Recall that training a neural network involves a forward pass, where data is passed through the network returning predictions, and a backward pass, where the error is backpropagated through the network. Once this is done, the network can be optimized. In this definition, we ensure that for any model a batch of data can be fed forward through the model. Subsequently, using a loss_function, loss is computed and subsequently backpropagated through the network. The numeric value for loss is returned so that it can be printed with the print def created above.

def forward_and_backward(model, data, loss_function, targets):
  """
    Perform forward and backward pass in a generic way. Returns loss value.
  """
  outputs = model(data)
  error = loss_function(outputs, targets)
  error.backward()
  return error.item()

Combining the passes into a training step

So far, we have created everything that is necessary for constructing functionality for a single training step. Recall that training the GAN involves iterating for a specific amount of epochs, and that each epoch is composed of a number of training steps.

Here, you will create the def for the training steps. As you can see, the generator, discriminator, a batch of real_data, as well as loss functions and optimizers can be passed. A specific device can be passed as well, or the configured device will be used.

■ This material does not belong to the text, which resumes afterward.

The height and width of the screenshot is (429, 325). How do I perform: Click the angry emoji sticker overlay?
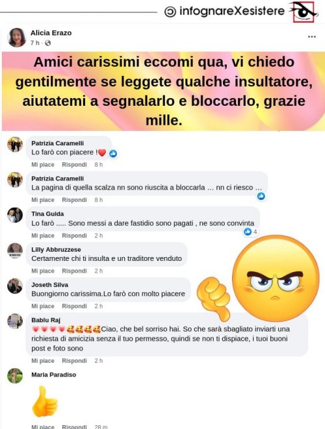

A training step consists of four phrases:

  1. Preparation. Here, the real and fake labels are set, the real images are loaded onto the device, and a Tensor with the real label is set so that we can train the discriminator with real images.
  2. Training the discriminator. First, the gradients are zeroed, after which a forward and backward pass is performed with the discriminator and real images. Directly afterwards, a forward and backward pass is performed on an equal amount of fake images, for which noise is generated. After these passes, the discriminator is optimized.
  3. Training the generator. This involves a forward pass on the generated images for the updated discriminator, after which the generator is optimized with resulting loss. Here you can see the interplay between discriminator and generator: the discriminator is first updated based on images generated by the generator (using its current state), after which the generator is trained based on the updated discriminator. In other words, they play the minimax game which is characteristic for a GAN.
  4. Computing the results. Finally, some results are computed, and loss values for the discriminator and generator are returned.
def perform_train_step(generator, discriminator, real_data, \
  loss_function, generator_optimizer, discriminator_optimizer, device = get_device()):
  """ Perform a single training step. """
  
  # 1. PREPARATION
  # Set real and fake labels.
  real_label, fake_label = 1.0, 0.0
  # Get images on CPU or GPU as configured and available
  # Also set 'actual batch size', whih can be smaller than BATCH_SIZE
  # in some cases.
  real_images = real_data[0].to(device)
  actual_batch_size = real_images.size(0)
  label = torch.full((actual_batch_size,1), real_label, device=device)
  
  # 2. TRAINING THE DISCRIMINATOR
  # Zero the gradients for discriminator
  efficient_zero_grad(discriminator)
  # Forward + backward on real iamges
  error_real_images = forward_and_backward(discriminator, real_images, \
    loss_function, label)
  # Forward + backward on generated images
  noise = generate_noise(actual_batch_size, device=device)
  generated_images = generator(noise)
  label.fill_(fake_label)
  error_generated_images =forward_and_backward(discriminator, \
    generated_images.detach(), loss_function, label)
  # Optim for discriminator
  discriminator_optimizer.step()
  
  # 3. TRAINING THE GENERATOR
  # Forward + backward + optim for generator, including zero grad
  efficient_zero_grad(generator)
  label.fill_(real_label)
  error_generator = forward_and_backward(discriminator, generated_images, loss_function, label)
  generator_optimizer.step()
  
  # 4. COMPUTING RESULTS
  # Compute loss values in floats for discriminator, which is joint loss.
  error_discriminator = error_real_images + error_generated_images
  # Return generator and discriminator loss so that it can be printed.
  return error_generator, error_discriminator

Combining training steps into epochs

Recall that an epoch consists of multiple training steps. With the perform_epoch def, we iterate over the data provided by the dataloader. For each batch of real_data, we perform the training step by calling perform_train_step that we just created above. After each training step is completed, we check if a certain amount of steps has been completed after which we print the training progress and generate intermediate images.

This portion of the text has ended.